> **Task to carry out**
Every line in the records below between the one holding "Ein Konto erstellen (1516, 19)" and the one holding "[Facebook] (175, 1708)", inclusive, is to be set down exactly; all other lines are to be left out.
-- Opening Marker --
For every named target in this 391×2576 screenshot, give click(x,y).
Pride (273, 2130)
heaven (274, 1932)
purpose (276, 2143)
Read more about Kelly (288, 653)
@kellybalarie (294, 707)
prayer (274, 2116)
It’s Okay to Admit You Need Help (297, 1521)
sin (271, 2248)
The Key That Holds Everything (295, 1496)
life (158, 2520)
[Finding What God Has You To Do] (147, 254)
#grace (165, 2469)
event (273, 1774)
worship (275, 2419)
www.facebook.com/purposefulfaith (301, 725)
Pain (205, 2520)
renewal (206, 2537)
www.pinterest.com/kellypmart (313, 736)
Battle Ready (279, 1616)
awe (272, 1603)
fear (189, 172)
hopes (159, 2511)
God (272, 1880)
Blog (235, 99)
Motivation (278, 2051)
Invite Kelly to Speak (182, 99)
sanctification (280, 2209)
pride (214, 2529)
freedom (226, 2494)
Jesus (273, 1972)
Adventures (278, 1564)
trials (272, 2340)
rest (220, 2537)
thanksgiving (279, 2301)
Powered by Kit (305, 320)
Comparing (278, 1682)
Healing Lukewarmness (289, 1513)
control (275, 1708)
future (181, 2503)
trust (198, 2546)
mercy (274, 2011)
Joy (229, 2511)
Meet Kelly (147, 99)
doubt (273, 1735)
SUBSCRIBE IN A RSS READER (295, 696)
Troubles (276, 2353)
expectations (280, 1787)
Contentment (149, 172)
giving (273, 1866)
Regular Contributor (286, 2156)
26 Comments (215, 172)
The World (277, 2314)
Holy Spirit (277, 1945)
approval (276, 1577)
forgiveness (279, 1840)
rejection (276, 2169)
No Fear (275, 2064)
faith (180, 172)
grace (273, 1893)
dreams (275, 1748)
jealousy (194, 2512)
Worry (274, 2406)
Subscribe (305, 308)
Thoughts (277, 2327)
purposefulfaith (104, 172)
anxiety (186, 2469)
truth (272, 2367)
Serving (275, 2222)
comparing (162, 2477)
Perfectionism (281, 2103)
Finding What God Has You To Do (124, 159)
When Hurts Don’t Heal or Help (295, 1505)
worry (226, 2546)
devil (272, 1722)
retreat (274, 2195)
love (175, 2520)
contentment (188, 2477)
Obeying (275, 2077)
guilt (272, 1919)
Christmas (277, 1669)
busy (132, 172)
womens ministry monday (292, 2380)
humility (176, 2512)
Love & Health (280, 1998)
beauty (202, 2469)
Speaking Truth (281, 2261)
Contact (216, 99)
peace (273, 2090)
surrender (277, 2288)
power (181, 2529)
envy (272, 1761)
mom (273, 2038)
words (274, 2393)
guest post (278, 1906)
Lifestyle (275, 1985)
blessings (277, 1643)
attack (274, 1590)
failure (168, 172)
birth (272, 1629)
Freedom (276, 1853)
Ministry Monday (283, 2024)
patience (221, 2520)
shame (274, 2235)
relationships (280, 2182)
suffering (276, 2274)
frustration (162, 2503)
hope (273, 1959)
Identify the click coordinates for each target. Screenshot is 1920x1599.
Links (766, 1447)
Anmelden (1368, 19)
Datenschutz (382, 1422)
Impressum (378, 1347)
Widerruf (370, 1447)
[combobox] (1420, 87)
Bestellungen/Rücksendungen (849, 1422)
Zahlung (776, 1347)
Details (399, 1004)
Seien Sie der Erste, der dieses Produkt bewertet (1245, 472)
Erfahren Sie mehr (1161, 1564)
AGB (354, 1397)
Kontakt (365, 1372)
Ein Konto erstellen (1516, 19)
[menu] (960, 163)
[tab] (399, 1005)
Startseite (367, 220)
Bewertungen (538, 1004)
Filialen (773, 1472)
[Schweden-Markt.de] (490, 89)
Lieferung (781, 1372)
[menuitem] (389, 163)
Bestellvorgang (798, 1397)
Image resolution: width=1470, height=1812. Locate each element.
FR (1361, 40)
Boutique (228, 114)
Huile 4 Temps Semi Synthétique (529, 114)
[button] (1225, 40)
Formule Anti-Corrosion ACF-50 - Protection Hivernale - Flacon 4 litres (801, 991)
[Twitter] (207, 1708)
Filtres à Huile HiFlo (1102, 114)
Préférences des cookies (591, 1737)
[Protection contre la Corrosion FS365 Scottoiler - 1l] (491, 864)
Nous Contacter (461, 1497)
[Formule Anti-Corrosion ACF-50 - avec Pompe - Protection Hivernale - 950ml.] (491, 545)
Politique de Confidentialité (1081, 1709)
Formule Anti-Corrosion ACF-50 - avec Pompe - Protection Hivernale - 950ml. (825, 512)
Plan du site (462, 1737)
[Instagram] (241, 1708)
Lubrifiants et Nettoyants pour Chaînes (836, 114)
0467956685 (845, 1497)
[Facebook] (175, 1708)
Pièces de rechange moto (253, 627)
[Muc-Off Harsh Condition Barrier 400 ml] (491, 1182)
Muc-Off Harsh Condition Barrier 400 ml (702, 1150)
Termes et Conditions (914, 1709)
-- Closing Marker --
> **Problem solution**
Ein Konto erstellen (1516, 19)
[menu] (960, 163)
[tab] (399, 1005)
Startseite (367, 220)
Bewertungen (538, 1004)
Filialen (773, 1472)
[Schweden-Markt.de] (490, 89)
Lieferung (781, 1372)
[menuitem] (389, 163)
Bestellvorgang (798, 1397)
Image resolution: width=1470, height=1812. Locate each element.
FR (1361, 40)
Boutique (228, 114)
Huile 4 Temps Semi Synthétique (529, 114)
[button] (1225, 40)
Formule Anti-Corrosion ACF-50 - Protection Hivernale - Flacon 4 litres (801, 991)
[Twitter] (207, 1708)
Filtres à Huile HiFlo (1102, 114)
Préférences des cookies (591, 1737)
[Protection contre la Corrosion FS365 Scottoiler - 1l] (491, 864)
Nous Contacter (461, 1497)
[Formule Anti-Corrosion ACF-50 - avec Pompe - Protection Hivernale - 950ml.] (491, 545)
Politique de Confidentialité (1081, 1709)
Formule Anti-Corrosion ACF-50 - avec Pompe - Protection Hivernale - 950ml. (825, 512)
Plan du site (462, 1737)
[Instagram] (241, 1708)
Lubrifiants et Nettoyants pour Chaînes (836, 114)
0467956685 (845, 1497)
[Facebook] (175, 1708)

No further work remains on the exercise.